What needs to be done: Retype exactly the span of lines below from the one with "Task: Open Furkan" through the one with "Task: Tap the battery icon in status bar". Do not include pictures.
** Opening Source material block **
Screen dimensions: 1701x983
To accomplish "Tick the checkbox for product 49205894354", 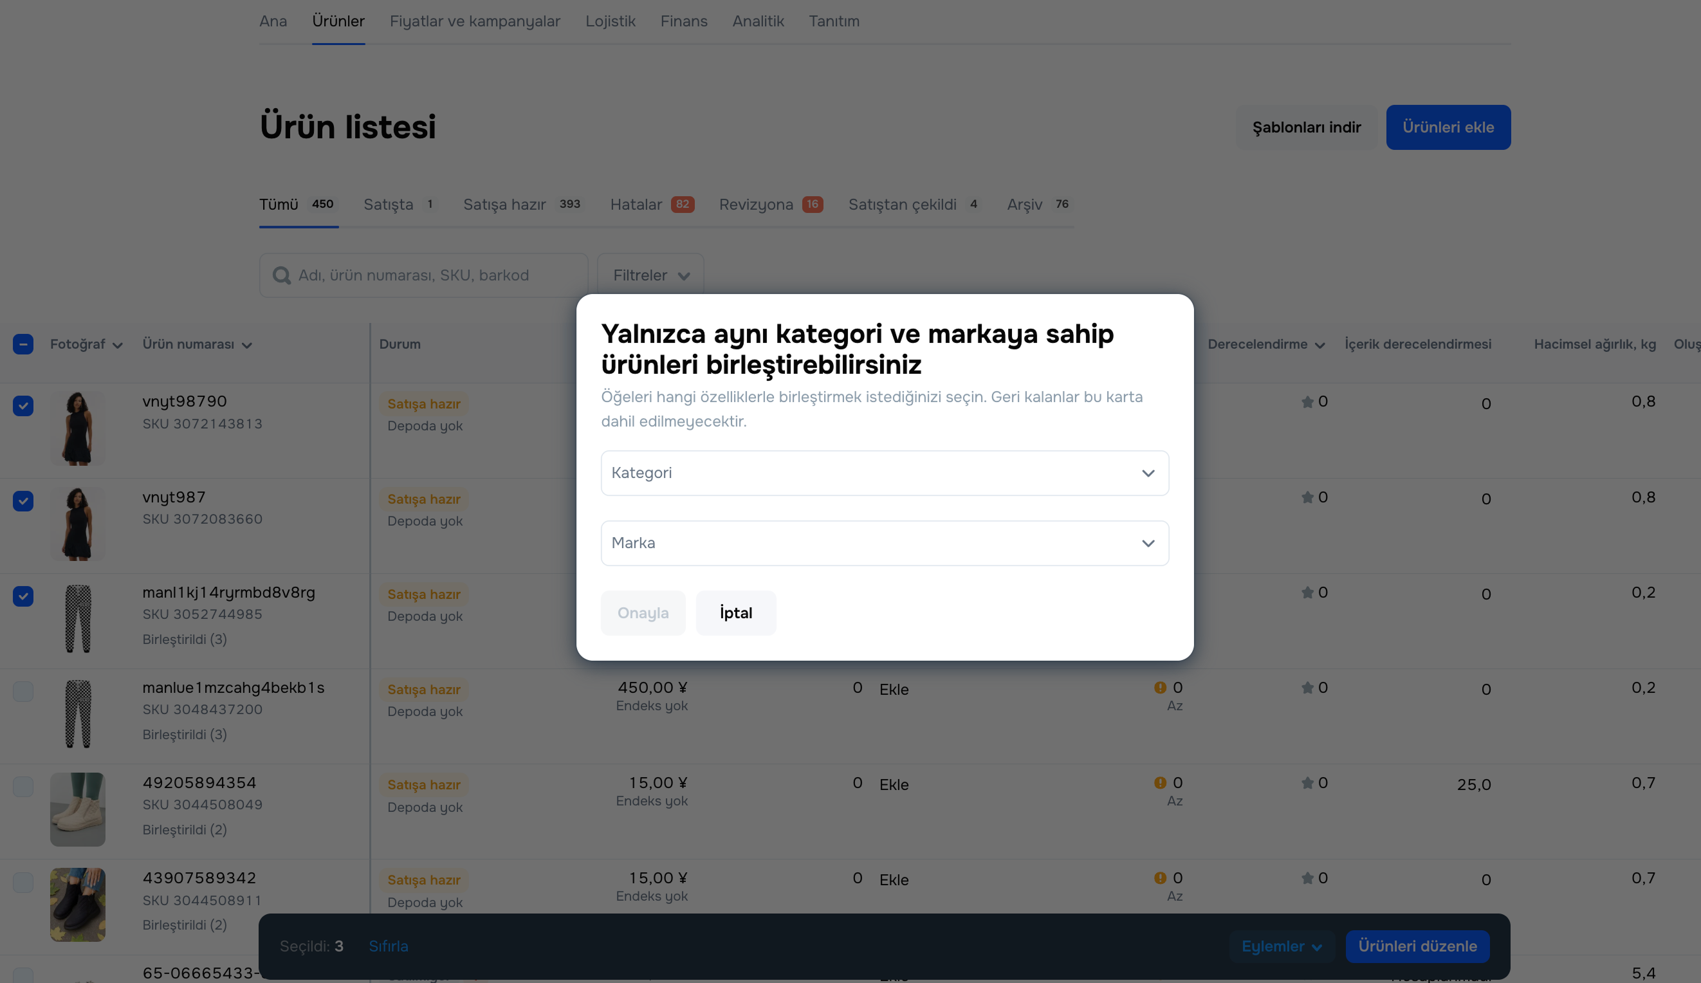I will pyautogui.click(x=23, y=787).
** Closing Source material block **
** Opening Source material block **
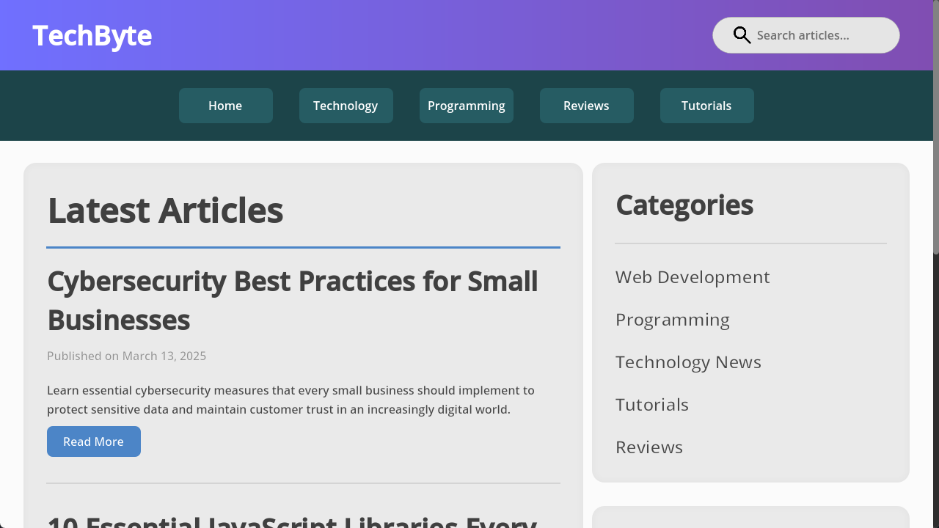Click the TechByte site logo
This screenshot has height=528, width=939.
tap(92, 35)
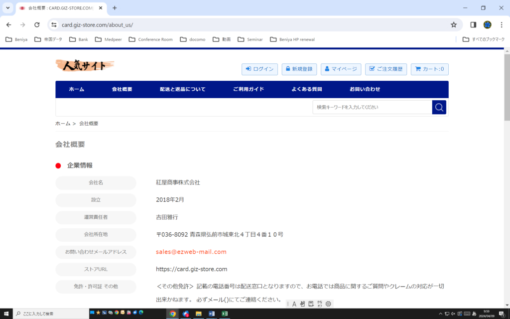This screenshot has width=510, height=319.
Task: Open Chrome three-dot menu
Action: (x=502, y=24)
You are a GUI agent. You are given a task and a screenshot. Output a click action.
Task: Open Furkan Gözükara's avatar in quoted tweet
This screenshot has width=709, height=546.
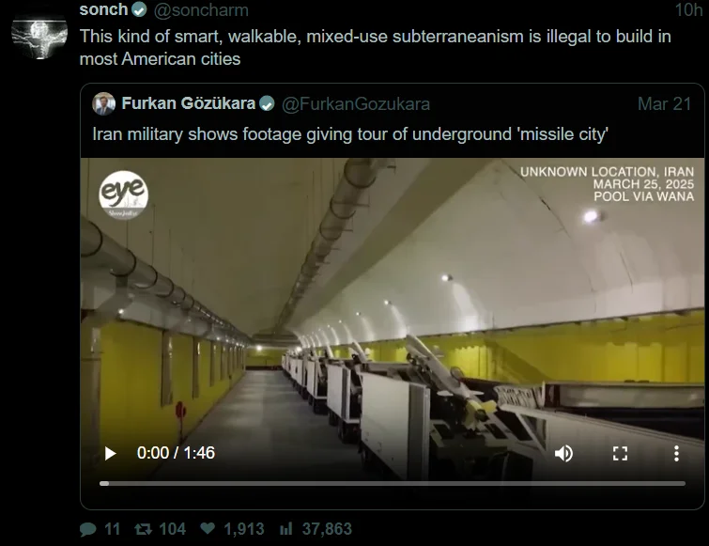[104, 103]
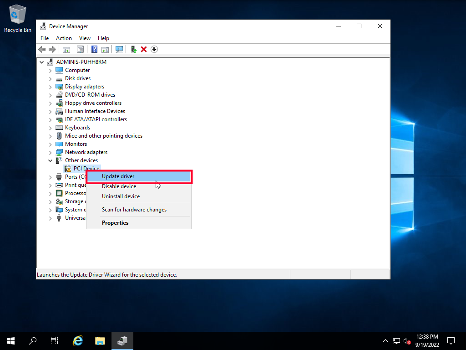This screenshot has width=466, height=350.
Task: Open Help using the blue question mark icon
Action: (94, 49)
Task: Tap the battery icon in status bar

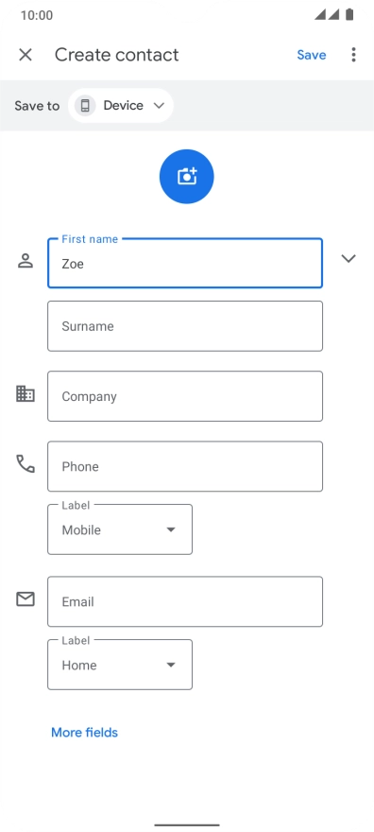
** Closing Source material block **
** Opening Source material block **
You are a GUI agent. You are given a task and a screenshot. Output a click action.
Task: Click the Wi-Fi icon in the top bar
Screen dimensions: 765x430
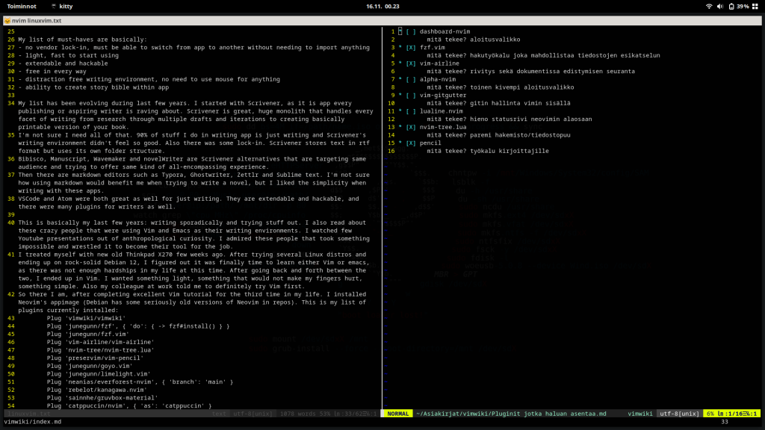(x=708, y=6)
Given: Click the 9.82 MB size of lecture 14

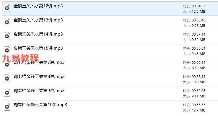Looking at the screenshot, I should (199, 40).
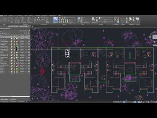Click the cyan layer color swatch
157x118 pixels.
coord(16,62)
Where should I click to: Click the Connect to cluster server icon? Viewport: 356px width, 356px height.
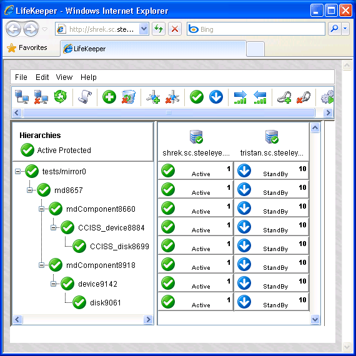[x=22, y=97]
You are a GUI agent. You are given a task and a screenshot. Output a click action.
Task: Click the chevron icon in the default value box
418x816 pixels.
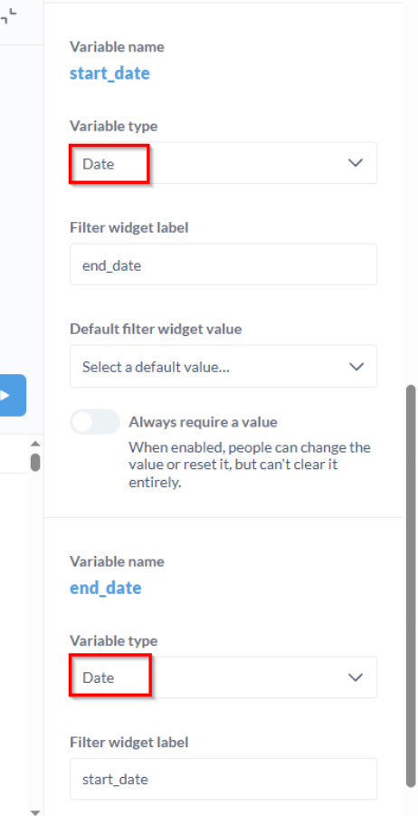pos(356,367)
** Closing Source material block **
Answer to this exercise:
Task: Open Furkan Gözükara's avatar in quoted tweet
This screenshot has width=709, height=546.
[104, 103]
This screenshot has width=466, height=350.
Task: Open Help using the blue question mark icon
Action: (94, 49)
Task: Tap the battery icon in status bar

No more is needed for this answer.